Des habitants ont rapporté que des groupes se sont attaqués à des habitations privées ainsi qu’à plusieurs services publics, notamment les bureaux de la DGDA, de la DGI, de la DGM, de la DGRAD et de l’OCC. De nombreux témoignages font état de coups de feu entendus tout au long de la journée, alors que les pillages se poursuivaient dans différents quartiers.
Face à cette situation confuse, le gouverneur du Sud-Kivu, Jean-Jacques Purusi, a appelé la population, les groupes d’autodéfense Wazalendo et les Forces armées de la RDC (FARDC) à la vigilance. Il a mis en garde contre ce qu’il qualifie de « faux retrait » des rebelles de l’AFC-M23 d’Uvira, estimant que l’ennemi resterait présent dans la zone. Selon certaines sources, les combattants de l’AFC-M23 se seraient repliés vers le nord, en direction de la plaine de la Ruzizi.
Dès les premières heures de la matinée, vers six heures, la présence d’éléments Wazalendo a été signalée sur plusieurs axes stratégiques de la ville, sous les acclamations d’une partie de la population.
Sur le plan militaire, le porte-parole du secteur opérationnel Sukola 2 Sud-Sud, le lieutenant Reagan Mbuyi Kalonji, a indiqué que les affrontements entre Uvira et Baraka ont considérablement fragilisé la situation sécuritaire dans le sud de la province.
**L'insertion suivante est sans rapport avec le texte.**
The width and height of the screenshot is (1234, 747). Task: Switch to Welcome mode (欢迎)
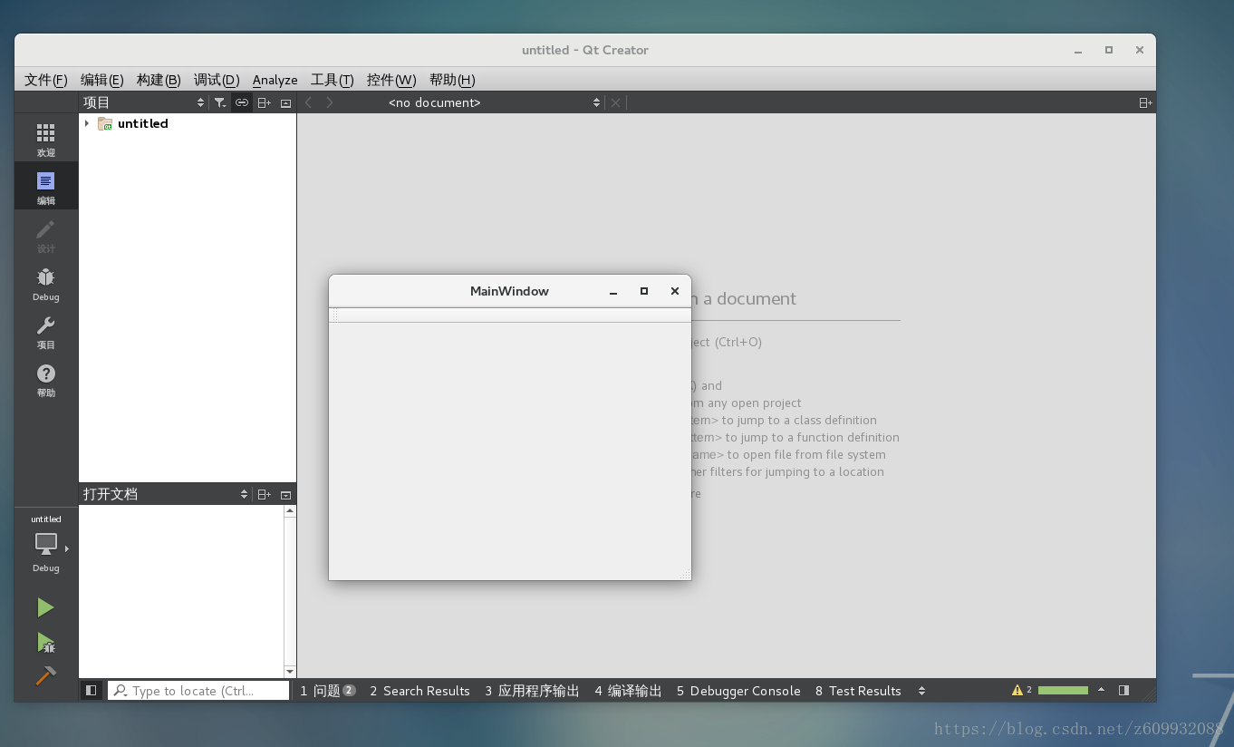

Lors d’un point de presse, il a affirmé que 180 combattants de l’AFC-M23 et leurs alliés ont été neutralisés en deux jours de combats, notamment dans les collines de Katongo (territoire d’Uvira) et de Tuwetuwe (territoire de Fizi). Vingt-deux combattants se seraient rendus aux FARDC à Makobola, tandis que vingt autres auraient été capturés à Kigongo. Plusieurs armes, dont des fusils d’assaut et des armes d’appui, ont également été récupérées.
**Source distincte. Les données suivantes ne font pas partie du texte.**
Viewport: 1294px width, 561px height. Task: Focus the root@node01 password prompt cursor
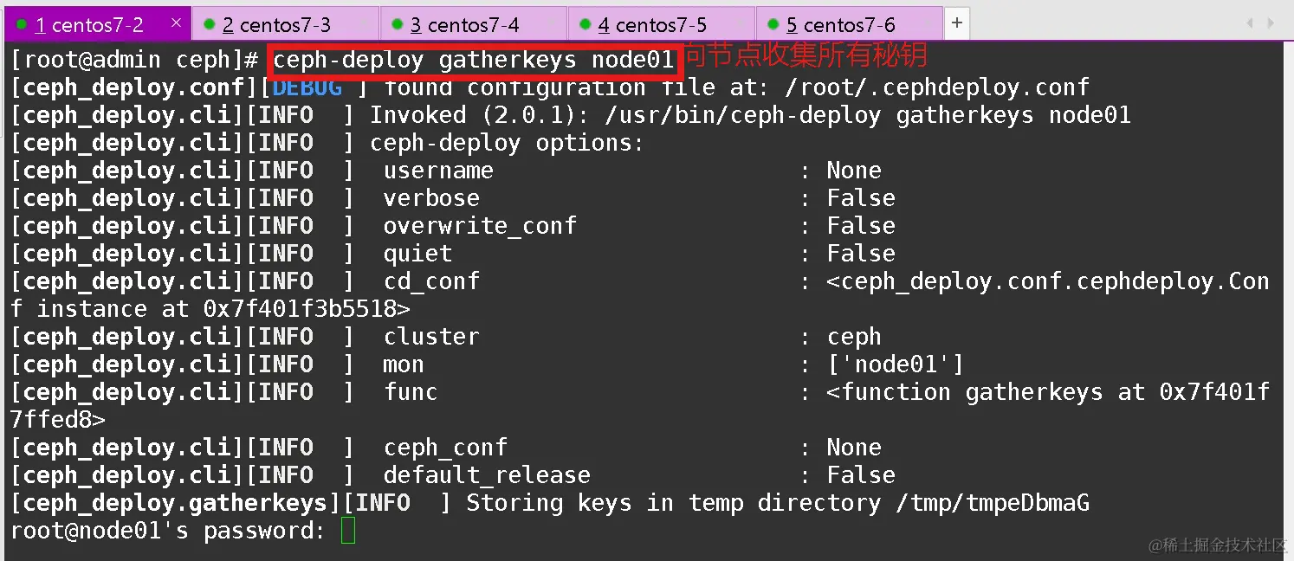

L’armée congolaise accuse le M23, soutenu selon elle par les Forces de défense rwandaises (RDF), de piller systématiquement les biens de la population locale. Ces accusations rejoignent celles du gouvernement provincial, qui affirme que des dizaines de camions auraient servi à transporter vers le Rwanda des biens appartenant à l’Etat et à des particuliers, notamment du goudron, des matériaux de construction, des tricycles et du bétail, au détriment de l’économie locale.